- _EXERCICE ÉCRIT 1_
Recopiez à l'identique les lignes des entrées, en commençant à celle qui contient « You are a computer-use agent. » et en terminant à celle qui contient « Instruction: Add friends to this DM », ces deux lignes comprises.

- _DOCUMENT_
..........
Trois compositrices et deux compositeurs sont à l'affiche et autant d'œuvres écrites pour l'ensemble Orbis qui investit l'espace de la salle Paul Garcin de Lyon lors d'un concert tout en saillies qu'agitent des vents contraires…
Basé à Lyon, Orbis est un collectif de cinq instrumentistes (flûte, saxophone, accordéon, percussion et électronique) placé sous la direction musicale et artistique du charismatique Demian Rudel Rey. Réunissant une majorité de pièces écrites en 2025, le projet « Brises sauvages » est le fruit de plusieurs résidences aux côtés des compositeurs avec qui les musiciens ont monté leur programme, au plus près de leurs intentions et de l'écriture des partitions. Trois d'entre eux sont dans la salle, qui viennent à tour de rôle présenter leur travail au public.
Minor Assembly d'Aurélien Dumont (actuel professeur de composition au CNSM de Lyon) appartient à un cycle de pièces en lien avec les écrivains de sciences fiction. Dans Minor Assembly, Dumont s'attache à l'univers de l'autrice Ursula K. Le Guin, notamment à sa théorie de la fiction-panier, « un panier qui contient, relie, rassemble sans jamais imposer une totalité close et directionnelle ». L'idée ne pouvait que stimuler l'imaginaire sonore sans bords du « compositeur littéraire », tel qu'il aime se définir, adepte d'une narratologie non linéaire. Dumont fait naître, sous nos oreilles, un espace sensible, vivant et de plus en plus organique, choisissant avec discernement les composantes de son « panier », comme ce rhombe qui fouette l'espace sous le geste énergique du percussionniste et les sons-souffle avec des bouteilles (flûtiste et saxophoniste), qui servent la quête d'inouï toujours au centre du travail du compositeur. L'électronique est une cinquième voix qui tisse d'autres réseaux avec les instruments et participe de « l'assemblage » dont la délicatesse du rendu sonore et la plasticité des figures émerveillent.
Il n'y a pas d'électronique dans Winds d'Édith Canat de Chizy mais un courant qui circule d'un pupitre à l'autre et un geste instrumental qui balaie les registres, de l'aigu du piccolo à l'outrenoir de l'accordéon. L'inspiration est née d'une vision d'Hildegard von Bingen, dont la compositrice a déjà mis en musique le verbe haut dans Visio. La sainte évoque les vents d'est et du sud «qui meuvent du souffle de leur énergie le firmament». Le geste propulse le son, nourri par une percussion active, et dessine l'ampleur des contrastes, entre immobilité au seuil du silence et élan cinétique activé par les boucles mélodiques des flûte, saxophone et accordéon, portant in fine le flux sonore vers la grande clarté.
..........
- _DONNÉES SOURCES_
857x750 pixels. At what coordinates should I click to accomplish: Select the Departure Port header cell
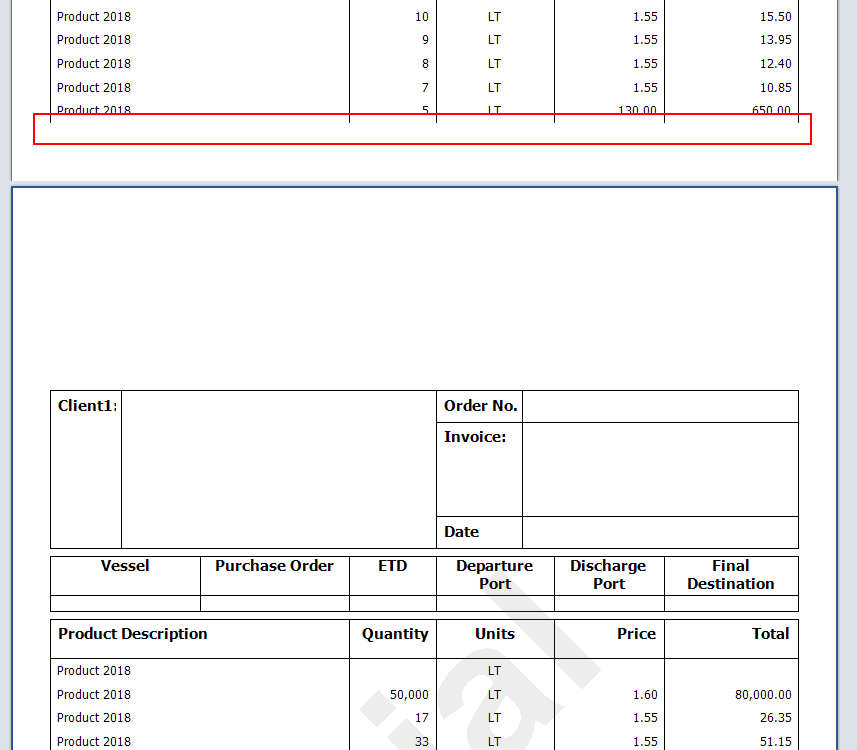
..........
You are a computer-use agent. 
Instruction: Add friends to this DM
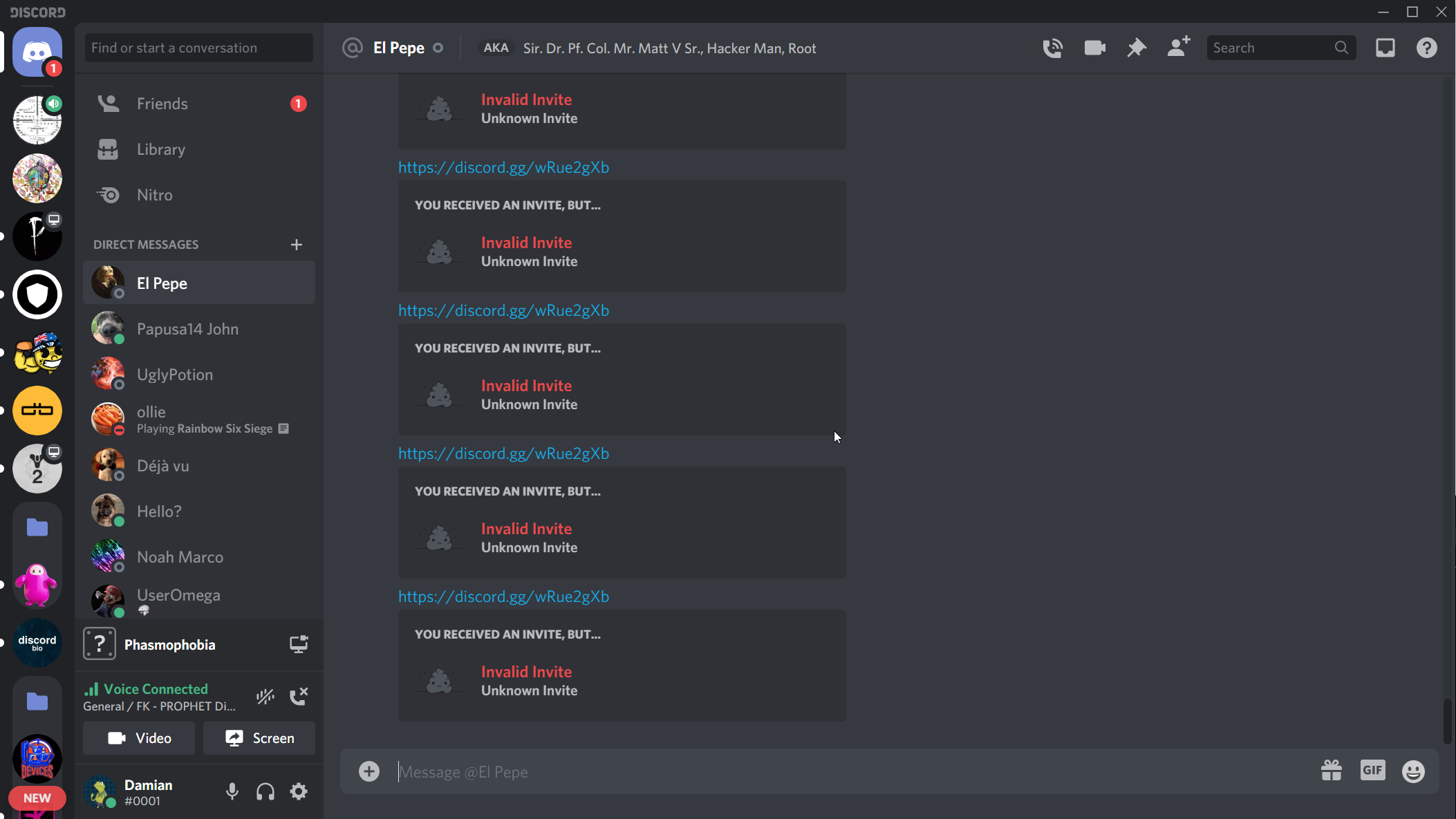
..........
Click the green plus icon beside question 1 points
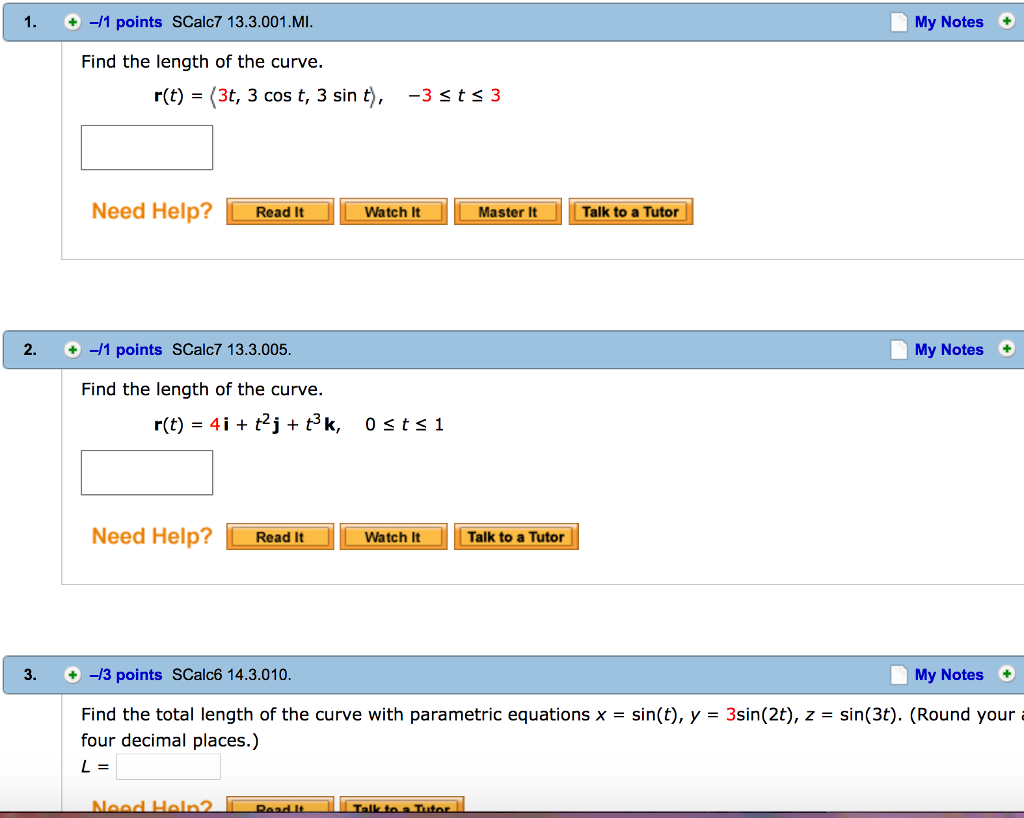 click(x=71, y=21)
..........
- _EXERCICE ÉCRIT 2_
Résumez en deux phrases le compte rendu du concert de l'ensemble Orbis.

- _RÉSULTAT ATTENDU 1_
You are a computer-use agent. 
Instruction: Add friends to this DM

- _RÉSULTAT ATTENDU 2_
Basé à Lyon et dirigé par Demian Rudel Rey, l'ensemble Orbis, collectif de cinq instrumentistes, présente salle Paul Garcin le programme « Brises sauvages », qui réunit surtout des pièces écrites en 2025 et a été monté lors de résidences aux côtés des compositeurs. Minor Assembly d'Aurélien Dumont s'inspire de la théorie de la fiction-panier d'Ursula K. Le Guin et fait de l'électronique une cinquième voix, tandis que Winds d'Édith Canat de Chizy, sans électronique, naît d'une vision d'Hildegard von Bingen sur les vents.